» **Requirement**:
Which lines run from the one containing "The width and height of the screenshot is (420, 527)." to the end of the listing below? Write them out exactly, both ends included, with nothing else.
[Input]
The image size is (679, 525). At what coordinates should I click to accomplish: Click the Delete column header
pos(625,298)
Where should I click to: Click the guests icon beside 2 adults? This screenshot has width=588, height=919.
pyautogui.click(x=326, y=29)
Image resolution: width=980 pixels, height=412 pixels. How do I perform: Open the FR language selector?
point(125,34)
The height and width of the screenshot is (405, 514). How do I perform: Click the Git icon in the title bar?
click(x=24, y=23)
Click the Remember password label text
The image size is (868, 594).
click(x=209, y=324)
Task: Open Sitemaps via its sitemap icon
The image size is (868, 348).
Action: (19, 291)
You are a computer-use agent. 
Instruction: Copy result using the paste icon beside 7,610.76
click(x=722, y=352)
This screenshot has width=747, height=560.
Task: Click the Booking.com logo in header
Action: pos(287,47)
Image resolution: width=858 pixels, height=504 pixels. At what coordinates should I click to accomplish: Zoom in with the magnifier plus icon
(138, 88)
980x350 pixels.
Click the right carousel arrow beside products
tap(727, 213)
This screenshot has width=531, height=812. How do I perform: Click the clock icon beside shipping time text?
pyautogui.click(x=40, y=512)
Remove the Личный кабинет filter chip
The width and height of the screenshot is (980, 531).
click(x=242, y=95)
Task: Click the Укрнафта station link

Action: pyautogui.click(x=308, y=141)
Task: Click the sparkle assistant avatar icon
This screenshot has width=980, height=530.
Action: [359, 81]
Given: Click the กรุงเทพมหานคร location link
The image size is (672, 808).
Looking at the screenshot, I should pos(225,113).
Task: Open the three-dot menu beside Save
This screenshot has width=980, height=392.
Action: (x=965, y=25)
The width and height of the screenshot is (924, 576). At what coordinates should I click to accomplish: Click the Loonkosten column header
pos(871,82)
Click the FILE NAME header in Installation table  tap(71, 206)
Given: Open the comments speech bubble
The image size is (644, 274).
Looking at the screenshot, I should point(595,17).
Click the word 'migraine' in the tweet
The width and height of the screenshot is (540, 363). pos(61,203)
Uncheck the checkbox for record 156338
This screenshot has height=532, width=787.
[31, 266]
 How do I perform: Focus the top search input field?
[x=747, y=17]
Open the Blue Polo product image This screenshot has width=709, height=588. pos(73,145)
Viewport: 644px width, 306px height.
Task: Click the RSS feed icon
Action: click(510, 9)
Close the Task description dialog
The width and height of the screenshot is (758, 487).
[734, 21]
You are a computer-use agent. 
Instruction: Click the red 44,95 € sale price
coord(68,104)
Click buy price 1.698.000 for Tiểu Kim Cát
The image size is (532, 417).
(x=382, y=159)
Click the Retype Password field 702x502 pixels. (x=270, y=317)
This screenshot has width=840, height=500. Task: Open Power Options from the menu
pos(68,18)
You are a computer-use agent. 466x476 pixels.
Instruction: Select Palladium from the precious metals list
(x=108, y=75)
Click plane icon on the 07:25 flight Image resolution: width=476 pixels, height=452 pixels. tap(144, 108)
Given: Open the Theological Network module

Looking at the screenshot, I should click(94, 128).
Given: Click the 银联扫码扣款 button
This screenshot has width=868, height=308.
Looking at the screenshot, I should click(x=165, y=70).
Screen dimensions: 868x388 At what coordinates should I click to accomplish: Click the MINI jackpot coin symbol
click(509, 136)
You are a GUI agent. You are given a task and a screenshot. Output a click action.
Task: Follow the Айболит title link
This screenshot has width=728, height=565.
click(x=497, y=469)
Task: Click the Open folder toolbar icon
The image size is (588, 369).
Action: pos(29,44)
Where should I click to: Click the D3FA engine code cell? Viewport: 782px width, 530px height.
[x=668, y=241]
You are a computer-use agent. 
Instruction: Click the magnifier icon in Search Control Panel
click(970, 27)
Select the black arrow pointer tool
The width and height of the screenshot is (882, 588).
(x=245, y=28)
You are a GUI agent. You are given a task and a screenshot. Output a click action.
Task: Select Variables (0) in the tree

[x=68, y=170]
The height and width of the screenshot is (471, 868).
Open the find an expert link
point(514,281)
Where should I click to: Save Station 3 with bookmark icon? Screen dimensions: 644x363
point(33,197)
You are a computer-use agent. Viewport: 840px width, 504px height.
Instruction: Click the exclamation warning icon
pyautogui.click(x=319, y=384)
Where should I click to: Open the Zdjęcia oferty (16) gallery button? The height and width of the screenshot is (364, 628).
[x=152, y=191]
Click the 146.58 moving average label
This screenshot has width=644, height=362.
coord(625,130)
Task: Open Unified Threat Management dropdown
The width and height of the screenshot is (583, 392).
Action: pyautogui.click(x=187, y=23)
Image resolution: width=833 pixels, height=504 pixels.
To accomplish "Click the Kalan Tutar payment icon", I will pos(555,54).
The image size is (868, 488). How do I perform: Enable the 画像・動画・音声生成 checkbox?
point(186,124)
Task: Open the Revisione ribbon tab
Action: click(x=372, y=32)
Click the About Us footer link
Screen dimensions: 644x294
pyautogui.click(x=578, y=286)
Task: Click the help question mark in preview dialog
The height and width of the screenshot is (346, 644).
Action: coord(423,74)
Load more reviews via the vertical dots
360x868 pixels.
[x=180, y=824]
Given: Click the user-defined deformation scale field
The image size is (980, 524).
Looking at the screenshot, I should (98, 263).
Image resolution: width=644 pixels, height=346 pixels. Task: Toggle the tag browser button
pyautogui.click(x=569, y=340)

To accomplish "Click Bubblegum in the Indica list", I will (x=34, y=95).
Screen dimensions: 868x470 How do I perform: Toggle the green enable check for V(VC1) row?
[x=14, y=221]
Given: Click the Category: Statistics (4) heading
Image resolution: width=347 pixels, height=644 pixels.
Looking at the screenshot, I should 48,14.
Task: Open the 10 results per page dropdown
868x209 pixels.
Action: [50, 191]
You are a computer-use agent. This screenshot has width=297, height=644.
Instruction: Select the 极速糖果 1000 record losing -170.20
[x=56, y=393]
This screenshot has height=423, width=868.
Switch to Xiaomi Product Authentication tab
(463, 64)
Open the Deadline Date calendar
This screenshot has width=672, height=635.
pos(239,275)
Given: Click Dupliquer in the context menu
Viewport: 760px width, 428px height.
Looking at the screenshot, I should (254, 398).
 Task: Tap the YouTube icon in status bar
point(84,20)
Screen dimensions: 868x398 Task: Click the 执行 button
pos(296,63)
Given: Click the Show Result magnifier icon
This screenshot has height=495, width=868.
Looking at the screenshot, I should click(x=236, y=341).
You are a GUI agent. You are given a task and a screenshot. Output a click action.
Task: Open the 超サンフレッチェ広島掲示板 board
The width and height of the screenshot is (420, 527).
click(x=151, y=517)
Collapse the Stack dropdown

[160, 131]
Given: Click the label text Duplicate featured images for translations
[/Input]
» **Problem solution**:
The width and height of the screenshot is (420, 527).
click(x=151, y=517)
Collapse the Stack dropdown

[160, 131]
Given: Click the label text Duplicate featured images for translations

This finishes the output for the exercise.